### Exercise goal
The records that appear below are to be restated word for word.

----------

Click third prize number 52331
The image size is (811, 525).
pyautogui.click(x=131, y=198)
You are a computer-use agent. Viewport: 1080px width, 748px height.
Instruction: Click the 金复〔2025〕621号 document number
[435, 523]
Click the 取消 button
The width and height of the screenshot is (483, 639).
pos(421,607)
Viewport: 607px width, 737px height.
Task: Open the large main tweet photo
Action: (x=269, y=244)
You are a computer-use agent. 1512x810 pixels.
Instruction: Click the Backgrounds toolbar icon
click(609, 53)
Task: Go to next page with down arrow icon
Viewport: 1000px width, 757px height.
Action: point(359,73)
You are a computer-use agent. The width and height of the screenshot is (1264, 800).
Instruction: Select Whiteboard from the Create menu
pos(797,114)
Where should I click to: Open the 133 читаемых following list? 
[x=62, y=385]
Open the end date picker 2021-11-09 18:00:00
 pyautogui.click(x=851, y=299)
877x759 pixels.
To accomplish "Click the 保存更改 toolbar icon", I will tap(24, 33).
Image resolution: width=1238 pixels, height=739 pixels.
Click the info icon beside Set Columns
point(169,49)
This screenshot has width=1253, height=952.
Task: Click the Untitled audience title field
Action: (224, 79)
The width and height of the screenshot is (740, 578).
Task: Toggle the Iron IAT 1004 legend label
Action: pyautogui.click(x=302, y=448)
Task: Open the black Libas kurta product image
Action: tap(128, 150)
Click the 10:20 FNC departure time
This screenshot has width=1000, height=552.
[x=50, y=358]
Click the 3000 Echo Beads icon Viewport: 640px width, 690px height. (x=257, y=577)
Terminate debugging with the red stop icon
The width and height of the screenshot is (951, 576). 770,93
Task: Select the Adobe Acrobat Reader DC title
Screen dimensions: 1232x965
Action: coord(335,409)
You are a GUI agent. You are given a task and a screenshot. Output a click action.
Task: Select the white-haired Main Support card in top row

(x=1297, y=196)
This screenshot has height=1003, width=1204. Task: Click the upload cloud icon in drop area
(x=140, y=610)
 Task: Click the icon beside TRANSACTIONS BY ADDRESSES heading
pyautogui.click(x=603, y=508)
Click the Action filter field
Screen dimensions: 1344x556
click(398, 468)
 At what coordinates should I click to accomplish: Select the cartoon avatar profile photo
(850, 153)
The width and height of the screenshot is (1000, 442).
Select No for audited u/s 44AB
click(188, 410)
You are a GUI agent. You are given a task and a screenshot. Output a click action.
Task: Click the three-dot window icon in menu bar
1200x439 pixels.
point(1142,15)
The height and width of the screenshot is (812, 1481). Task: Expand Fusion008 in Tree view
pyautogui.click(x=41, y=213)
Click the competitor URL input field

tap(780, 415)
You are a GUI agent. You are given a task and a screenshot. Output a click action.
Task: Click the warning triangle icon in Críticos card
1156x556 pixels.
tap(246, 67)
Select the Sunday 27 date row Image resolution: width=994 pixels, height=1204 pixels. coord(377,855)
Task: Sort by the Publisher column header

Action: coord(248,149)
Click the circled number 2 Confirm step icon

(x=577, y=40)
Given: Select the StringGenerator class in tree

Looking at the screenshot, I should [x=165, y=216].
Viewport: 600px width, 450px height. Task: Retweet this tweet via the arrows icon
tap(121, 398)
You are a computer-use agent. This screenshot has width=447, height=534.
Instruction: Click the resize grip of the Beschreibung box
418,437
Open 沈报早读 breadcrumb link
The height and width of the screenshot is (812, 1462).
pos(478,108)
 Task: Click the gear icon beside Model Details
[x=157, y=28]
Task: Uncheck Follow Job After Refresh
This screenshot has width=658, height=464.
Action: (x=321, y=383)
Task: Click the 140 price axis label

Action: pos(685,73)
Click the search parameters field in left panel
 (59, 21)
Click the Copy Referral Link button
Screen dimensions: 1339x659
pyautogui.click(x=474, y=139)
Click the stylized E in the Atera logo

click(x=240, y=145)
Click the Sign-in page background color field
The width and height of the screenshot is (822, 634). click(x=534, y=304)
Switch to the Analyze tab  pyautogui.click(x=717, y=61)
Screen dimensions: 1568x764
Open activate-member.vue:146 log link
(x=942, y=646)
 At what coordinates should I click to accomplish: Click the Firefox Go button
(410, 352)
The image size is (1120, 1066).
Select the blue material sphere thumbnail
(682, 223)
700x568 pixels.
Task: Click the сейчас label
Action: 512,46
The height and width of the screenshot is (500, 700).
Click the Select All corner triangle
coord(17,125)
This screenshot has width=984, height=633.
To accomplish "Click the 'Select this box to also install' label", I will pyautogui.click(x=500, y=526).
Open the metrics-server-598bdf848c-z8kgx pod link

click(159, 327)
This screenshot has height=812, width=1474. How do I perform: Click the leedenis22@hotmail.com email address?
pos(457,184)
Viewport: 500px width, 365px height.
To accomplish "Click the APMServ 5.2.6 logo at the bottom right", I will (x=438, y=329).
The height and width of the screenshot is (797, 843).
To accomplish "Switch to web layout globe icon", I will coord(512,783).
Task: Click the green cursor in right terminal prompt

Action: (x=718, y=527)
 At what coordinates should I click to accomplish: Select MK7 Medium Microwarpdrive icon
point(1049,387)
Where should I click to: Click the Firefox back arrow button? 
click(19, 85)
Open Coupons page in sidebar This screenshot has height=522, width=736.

----------

### Solution to this exercise
Click third prize number 52331
The image size is (811, 525).
pyautogui.click(x=131, y=198)
You are a computer-use agent. Viewport: 1080px width, 748px height.
Instruction: Click the 金复〔2025〕621号 document number
[435, 523]
Click the 取消 button
The width and height of the screenshot is (483, 639).
pos(421,607)
Viewport: 607px width, 737px height.
Task: Open the large main tweet photo
Action: (x=269, y=244)
You are a computer-use agent. 1512x810 pixels.
Instruction: Click the Backgrounds toolbar icon
click(609, 53)
Task: Go to next page with down arrow icon
Viewport: 1000px width, 757px height.
Action: point(359,73)
You are a computer-use agent. The width and height of the screenshot is (1264, 800).
Instruction: Select Whiteboard from the Create menu
pos(797,114)
Where should I click to: Open the 133 читаемых following list? 
[x=62, y=385]
Open the end date picker 2021-11-09 18:00:00
 pyautogui.click(x=851, y=299)
877x759 pixels.
To accomplish "Click the 保存更改 toolbar icon", I will tap(24, 33).
Image resolution: width=1238 pixels, height=739 pixels.
Click the info icon beside Set Columns
point(169,49)
This screenshot has width=1253, height=952.
Task: Click the Untitled audience title field
Action: (224, 79)
The width and height of the screenshot is (740, 578).
Task: Toggle the Iron IAT 1004 legend label
Action: pyautogui.click(x=302, y=448)
Task: Open the black Libas kurta product image
Action: tap(128, 150)
Click the 10:20 FNC departure time
This screenshot has width=1000, height=552.
[x=50, y=358]
Click the 3000 Echo Beads icon Viewport: 640px width, 690px height. (x=257, y=577)
Terminate debugging with the red stop icon
The width and height of the screenshot is (951, 576). 770,93
Task: Select the Adobe Acrobat Reader DC title
Screen dimensions: 1232x965
Action: coord(335,409)
You are a GUI agent. You are given a task and a screenshot. Output a click action.
Task: Select the white-haired Main Support card in top row

(x=1297, y=196)
This screenshot has height=1003, width=1204. Task: Click the upload cloud icon in drop area
(x=140, y=610)
 Task: Click the icon beside TRANSACTIONS BY ADDRESSES heading
pyautogui.click(x=603, y=508)
Click the Action filter field
Screen dimensions: 1344x556
click(398, 468)
 At what coordinates should I click to accomplish: Select the cartoon avatar profile photo
(850, 153)
The width and height of the screenshot is (1000, 442).
Select No for audited u/s 44AB
click(188, 410)
You are a GUI agent. You are given a task and a screenshot. Output a click action.
Task: Click the three-dot window icon in menu bar
1200x439 pixels.
point(1142,15)
The height and width of the screenshot is (812, 1481). Task: Expand Fusion008 in Tree view
pyautogui.click(x=41, y=213)
Click the competitor URL input field

tap(780, 415)
You are a GUI agent. You are given a task and a screenshot. Output a click action.
Task: Click the warning triangle icon in Críticos card
1156x556 pixels.
tap(246, 67)
Select the Sunday 27 date row Image resolution: width=994 pixels, height=1204 pixels. coord(377,855)
Task: Sort by the Publisher column header

Action: coord(248,149)
Click the circled number 2 Confirm step icon

(x=577, y=40)
Given: Select the StringGenerator class in tree

Looking at the screenshot, I should [x=165, y=216].
Viewport: 600px width, 450px height. Task: Retweet this tweet via the arrows icon
tap(121, 398)
You are a computer-use agent. This screenshot has width=447, height=534.
Instruction: Click the resize grip of the Beschreibung box
418,437
Open 沈报早读 breadcrumb link
The height and width of the screenshot is (812, 1462).
pos(478,108)
 Task: Click the gear icon beside Model Details
[x=157, y=28]
Task: Uncheck Follow Job After Refresh
This screenshot has width=658, height=464.
Action: (x=321, y=383)
Task: Click the 140 price axis label

Action: pos(685,73)
Click the search parameters field in left panel
 (59, 21)
Click the Copy Referral Link button
Screen dimensions: 1339x659
pyautogui.click(x=474, y=139)
Click the stylized E in the Atera logo

click(x=240, y=145)
Click the Sign-in page background color field
The width and height of the screenshot is (822, 634). click(x=534, y=304)
Switch to the Analyze tab  pyautogui.click(x=717, y=61)
Screen dimensions: 1568x764
Open activate-member.vue:146 log link
(x=942, y=646)
 At what coordinates should I click to accomplish: Click the Firefox Go button
(410, 352)
The image size is (1120, 1066).
Select the blue material sphere thumbnail
(682, 223)
700x568 pixels.
Task: Click the сейчас label
Action: 512,46
The height and width of the screenshot is (500, 700).
Click the Select All corner triangle
coord(17,125)
This screenshot has width=984, height=633.
To accomplish "Click the 'Select this box to also install' label", I will pyautogui.click(x=500, y=526).
Open the metrics-server-598bdf848c-z8kgx pod link

click(159, 327)
This screenshot has height=812, width=1474. How do I perform: Click the leedenis22@hotmail.com email address?
pos(457,184)
Viewport: 500px width, 365px height.
To accomplish "Click the APMServ 5.2.6 logo at the bottom right", I will (x=438, y=329).
The height and width of the screenshot is (797, 843).
To accomplish "Switch to web layout globe icon", I will coord(512,783).
Task: Click the green cursor in right terminal prompt

Action: (x=718, y=527)
 At what coordinates should I click to accomplish: Select MK7 Medium Microwarpdrive icon
point(1049,387)
Where should I click to: Click the Firefox back arrow button? 
click(19, 85)
Open Coupons page in sidebar This screenshot has height=522, width=736.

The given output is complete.